**Required action**
Below are entries. Give back exactly the lines from the one containing "Select the Coleman" through the one containing "Task: Click the help question mark icon", inclusive, without the pictures.

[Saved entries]
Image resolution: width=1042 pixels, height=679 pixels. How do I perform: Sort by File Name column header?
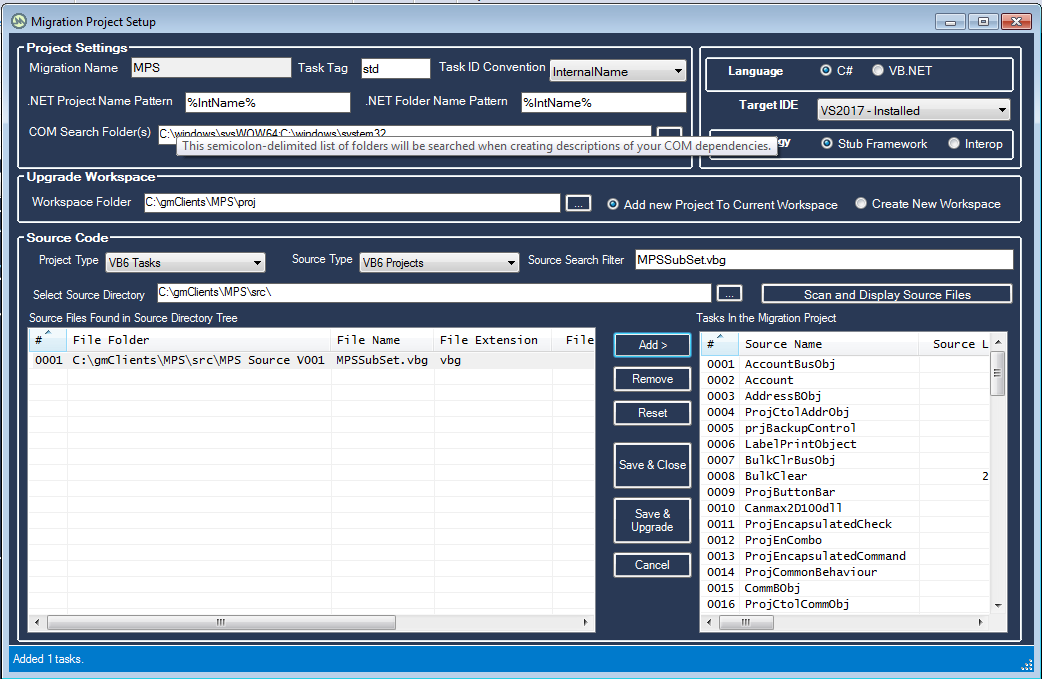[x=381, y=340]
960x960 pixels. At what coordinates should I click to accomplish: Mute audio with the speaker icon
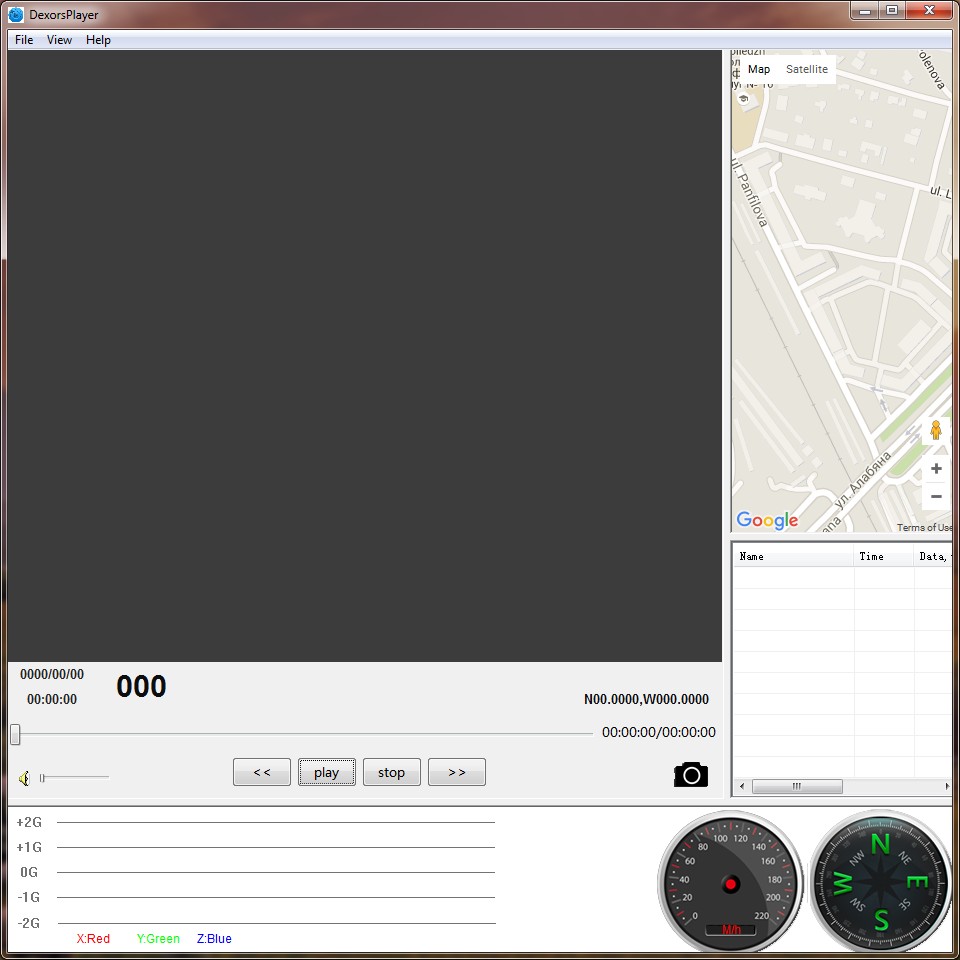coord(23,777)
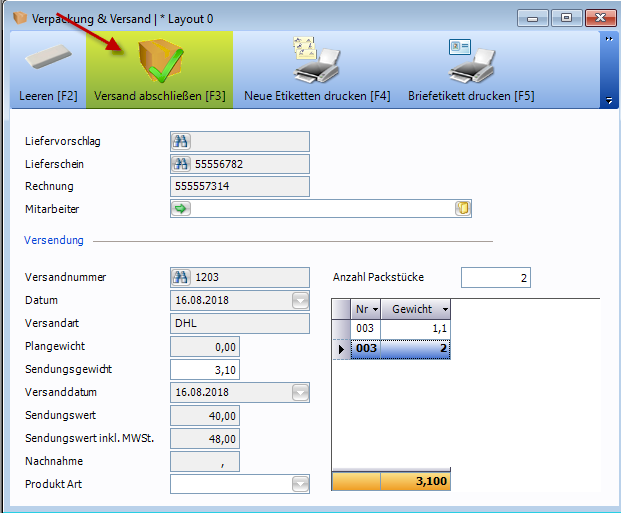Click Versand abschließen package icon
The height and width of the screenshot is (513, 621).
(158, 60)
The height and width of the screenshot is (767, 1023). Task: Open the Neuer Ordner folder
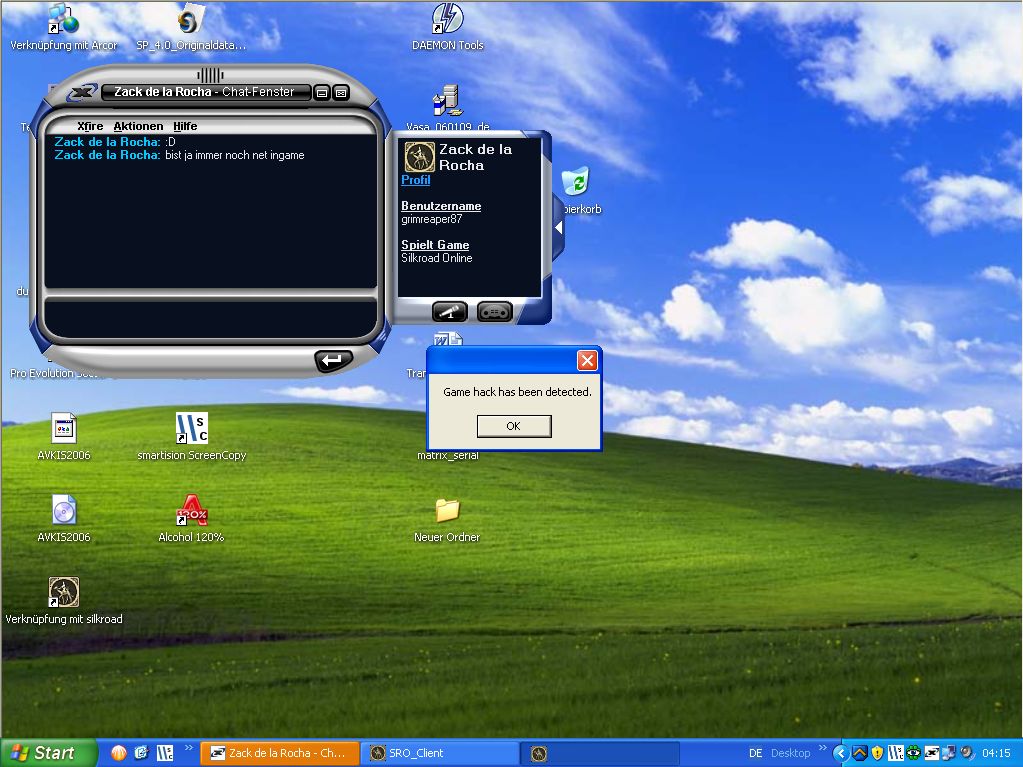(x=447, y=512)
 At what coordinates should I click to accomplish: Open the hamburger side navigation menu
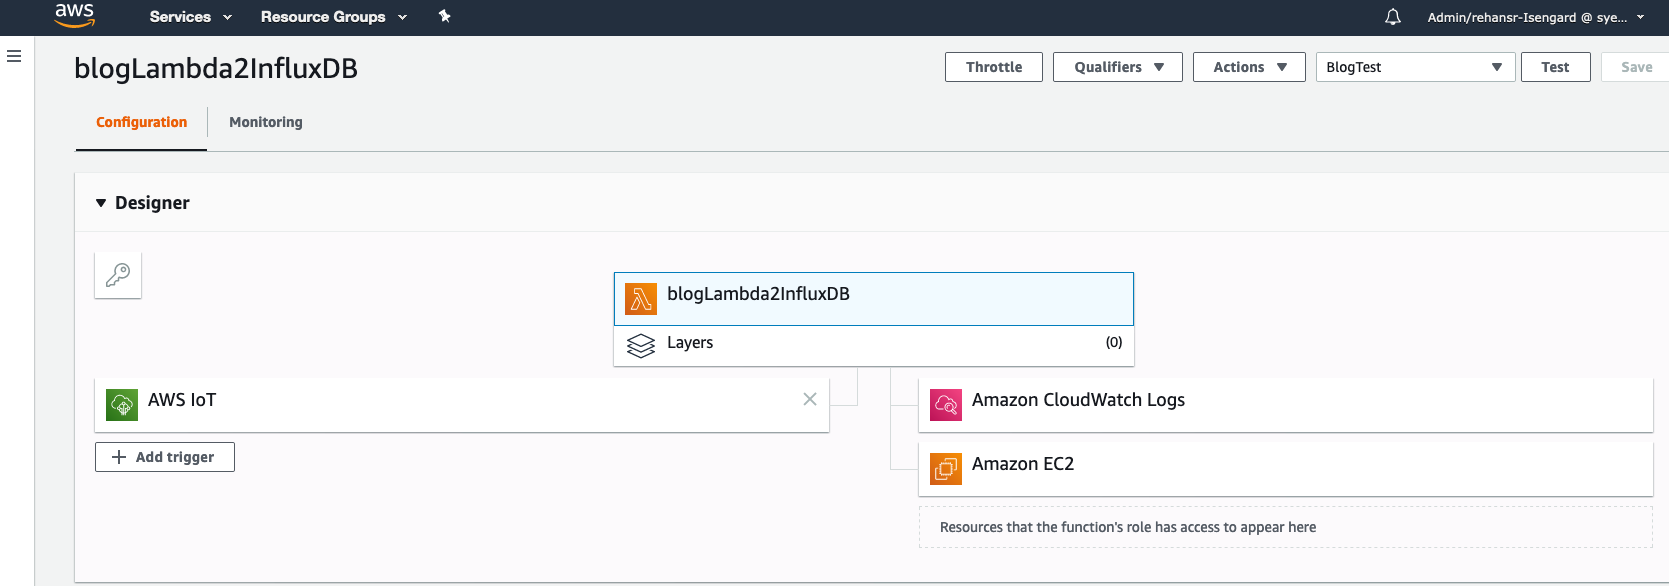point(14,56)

--

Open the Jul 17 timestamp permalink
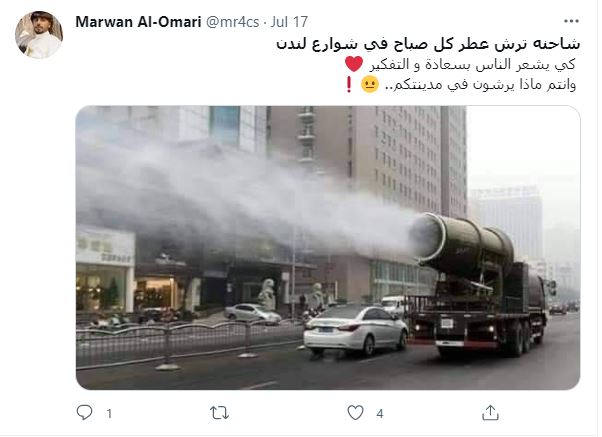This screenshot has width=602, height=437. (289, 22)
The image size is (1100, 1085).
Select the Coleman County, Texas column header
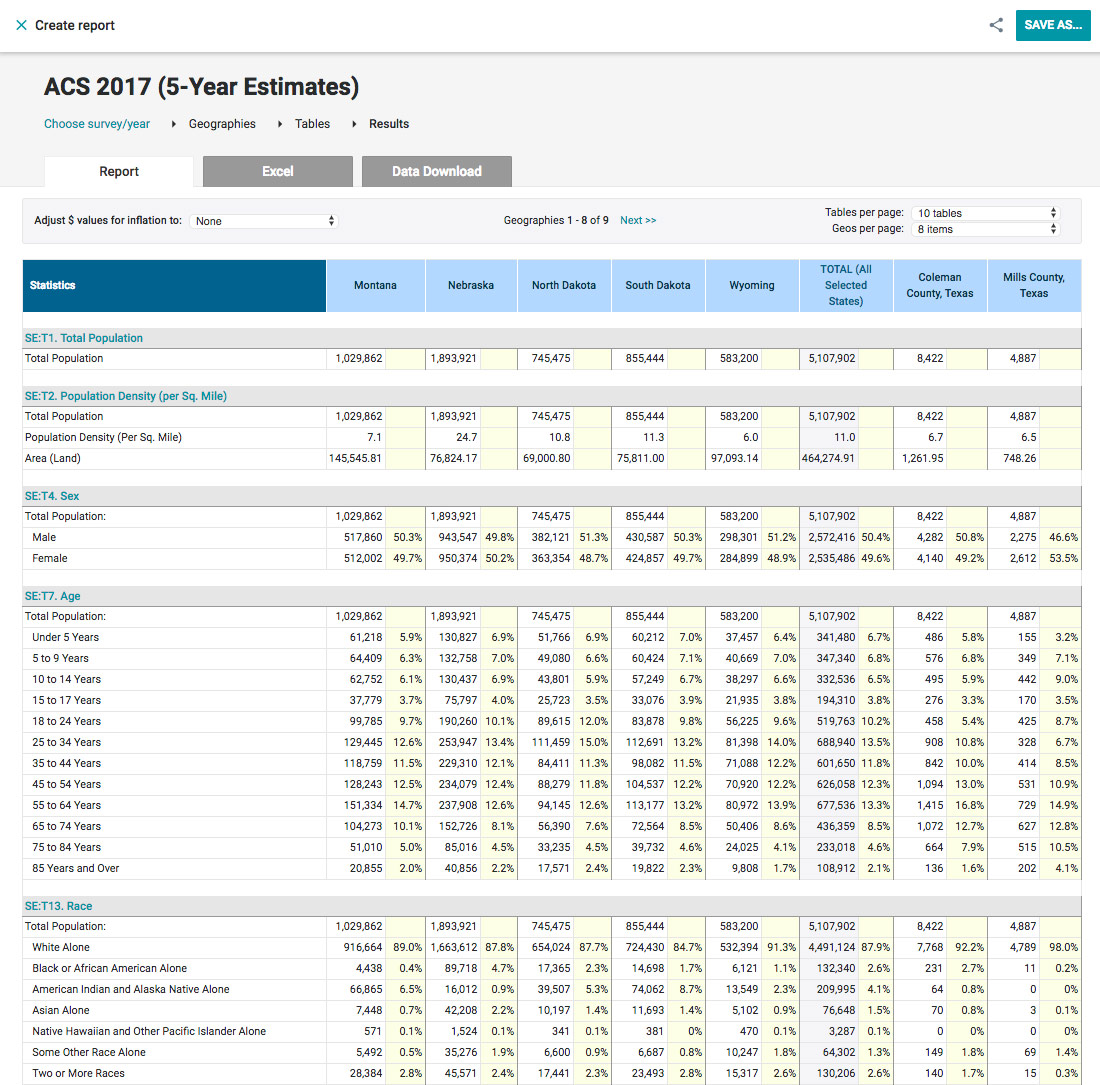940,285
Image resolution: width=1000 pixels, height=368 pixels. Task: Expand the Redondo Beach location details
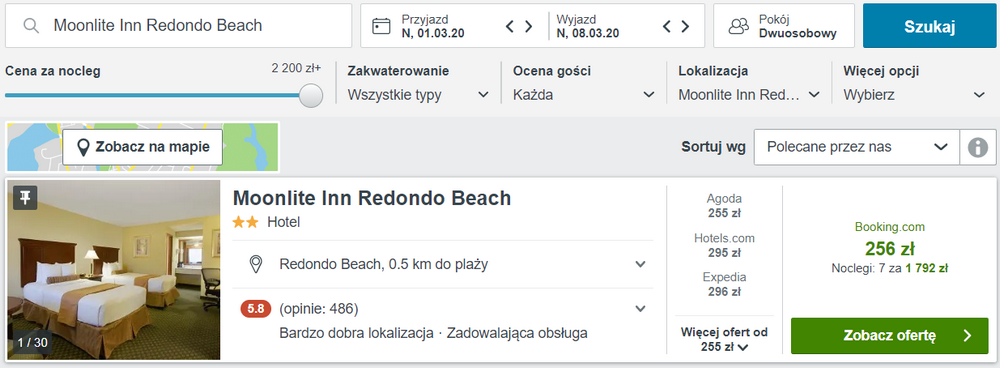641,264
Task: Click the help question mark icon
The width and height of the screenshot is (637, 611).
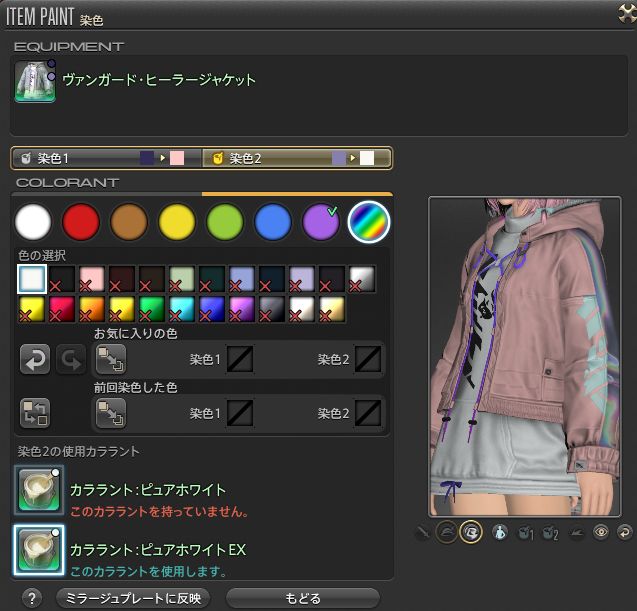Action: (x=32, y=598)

**Written answer**
Select the Coleman County, Texas column header
940,285
Image resolution: width=1000 pixels, height=368 pixels. Task: Expand the Redondo Beach location details
641,264
Task: Click the help question mark icon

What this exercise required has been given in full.